What is expected:
The lines below, from the first through the one containing "This screenshot has height=453, width=711.", are to be given again exactly, with pictures left out and nothing added.

━━━ Extracted information

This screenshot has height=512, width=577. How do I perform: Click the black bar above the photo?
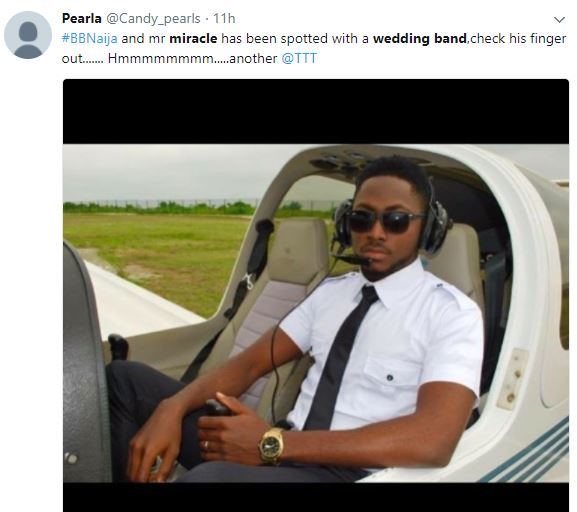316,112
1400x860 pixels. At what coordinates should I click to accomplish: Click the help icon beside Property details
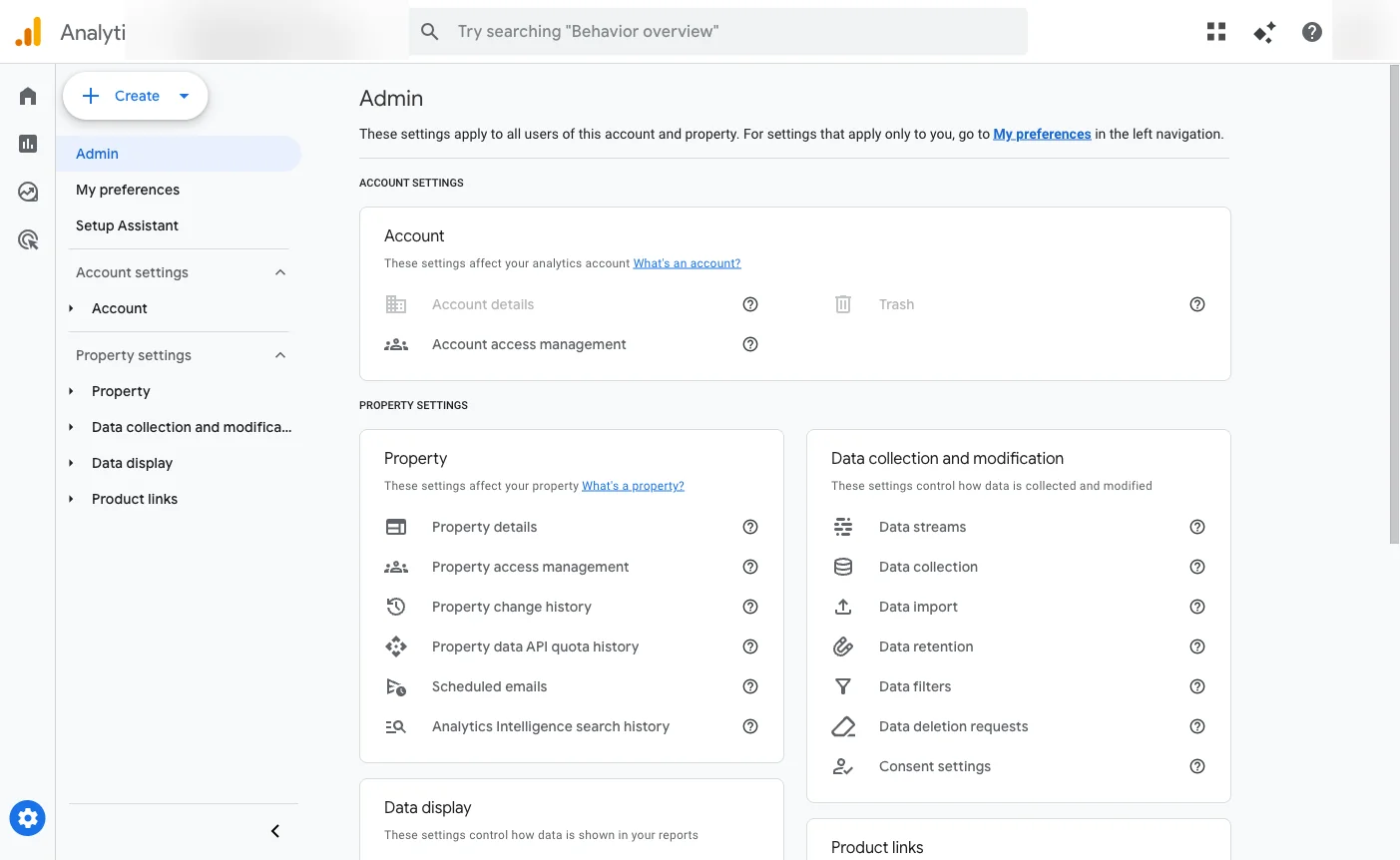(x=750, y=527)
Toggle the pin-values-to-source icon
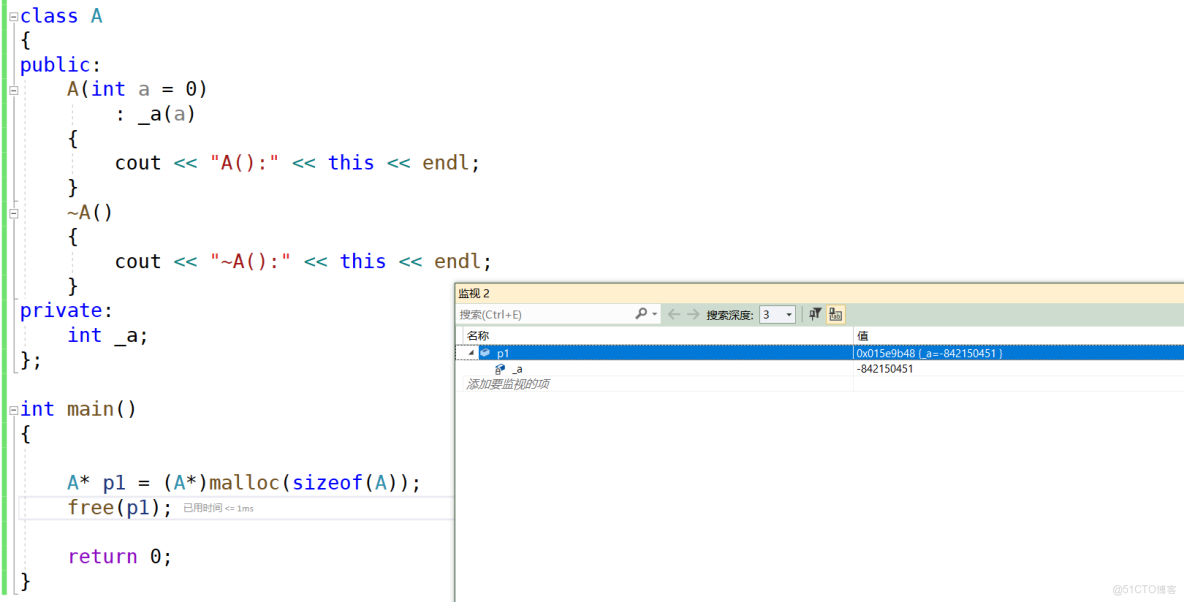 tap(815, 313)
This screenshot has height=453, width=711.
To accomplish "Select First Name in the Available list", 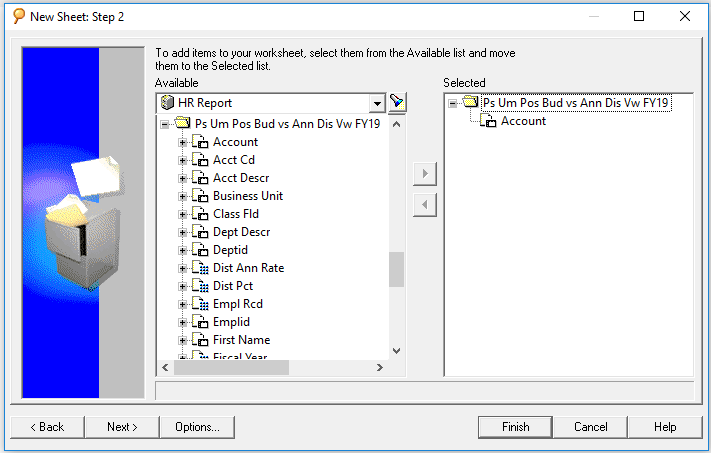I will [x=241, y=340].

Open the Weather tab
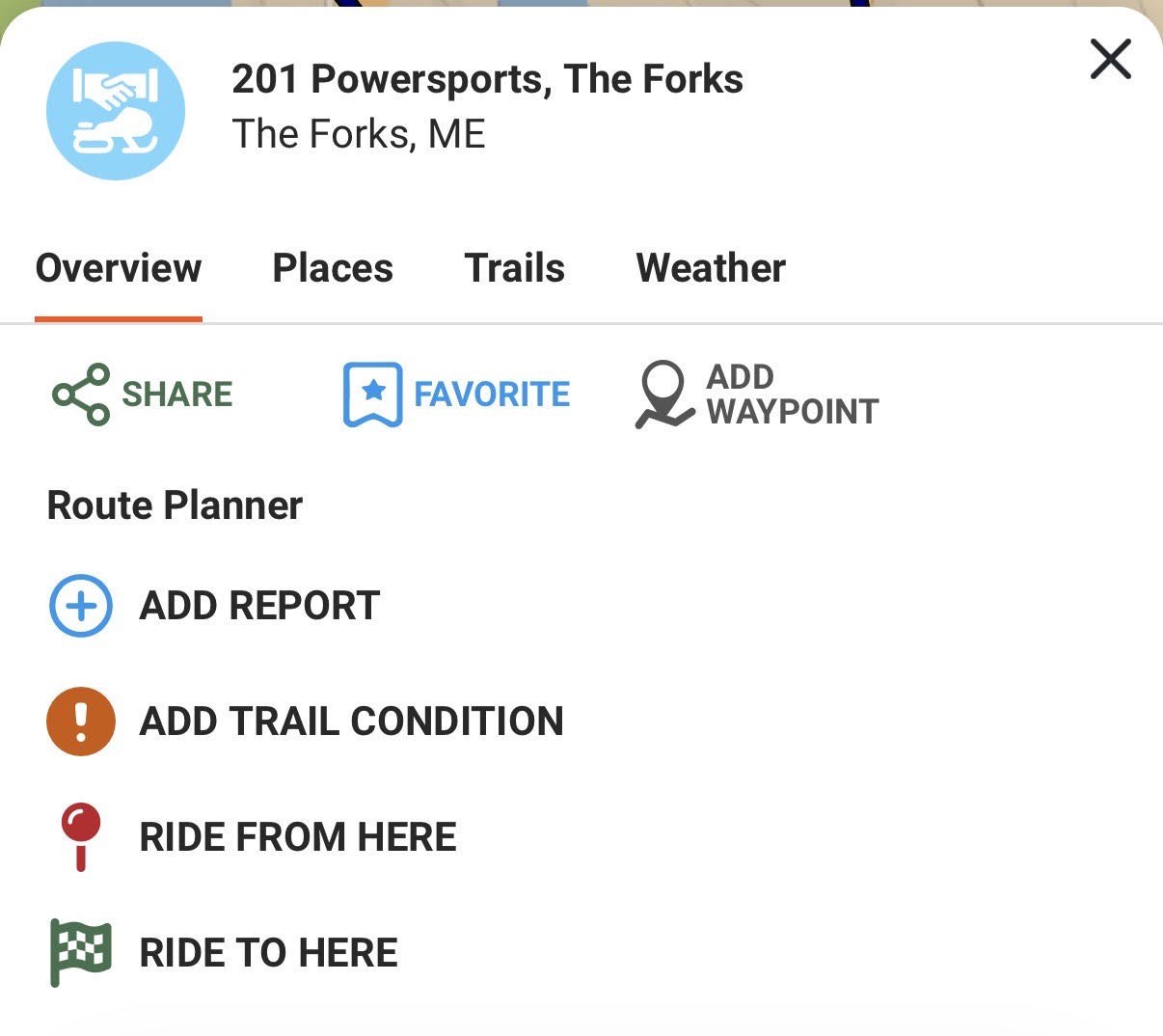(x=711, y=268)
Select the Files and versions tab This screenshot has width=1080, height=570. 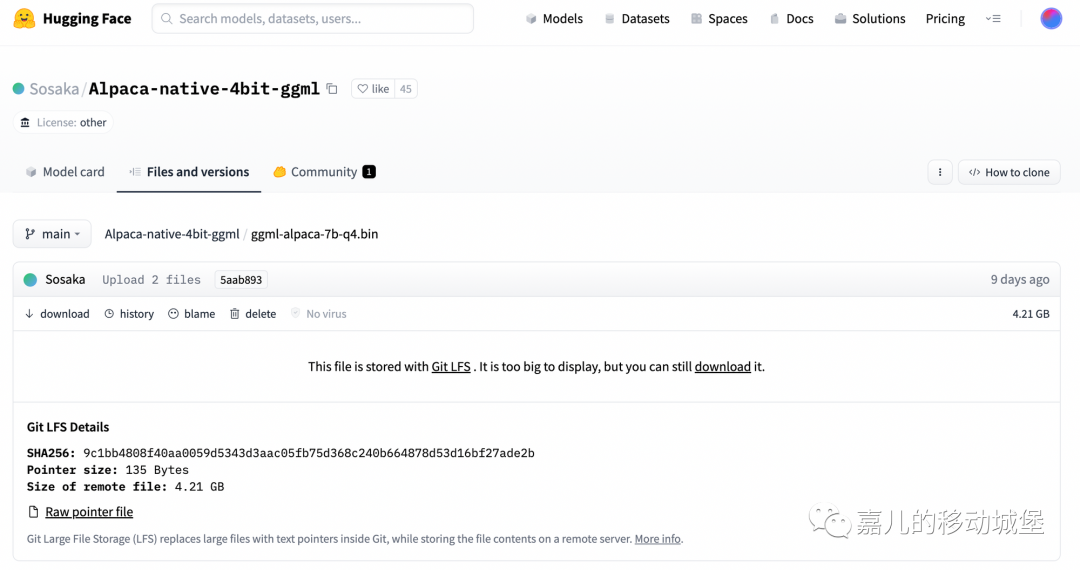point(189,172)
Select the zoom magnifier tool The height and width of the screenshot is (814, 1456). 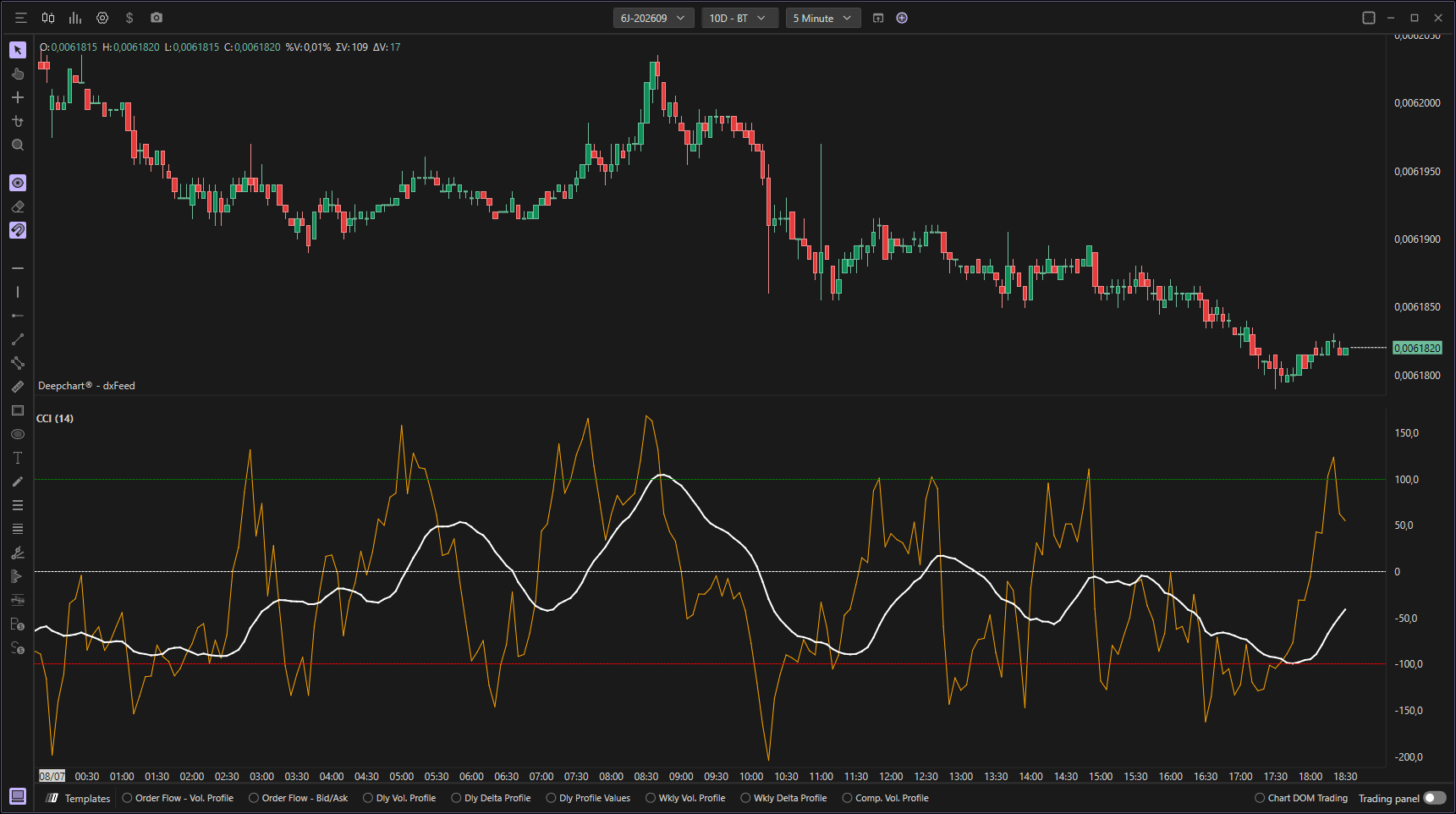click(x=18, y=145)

━━━━━━

Expected output:
This screenshot has height=512, width=577. How do I perform: Click the black bar above the photo?
316,112
1400x860 pixels. At what coordinates should I click to accomplish: Click the help icon beside Property details
(x=750, y=527)
Toggle the pin-values-to-source icon
 tap(815, 313)
This screenshot has height=453, width=711.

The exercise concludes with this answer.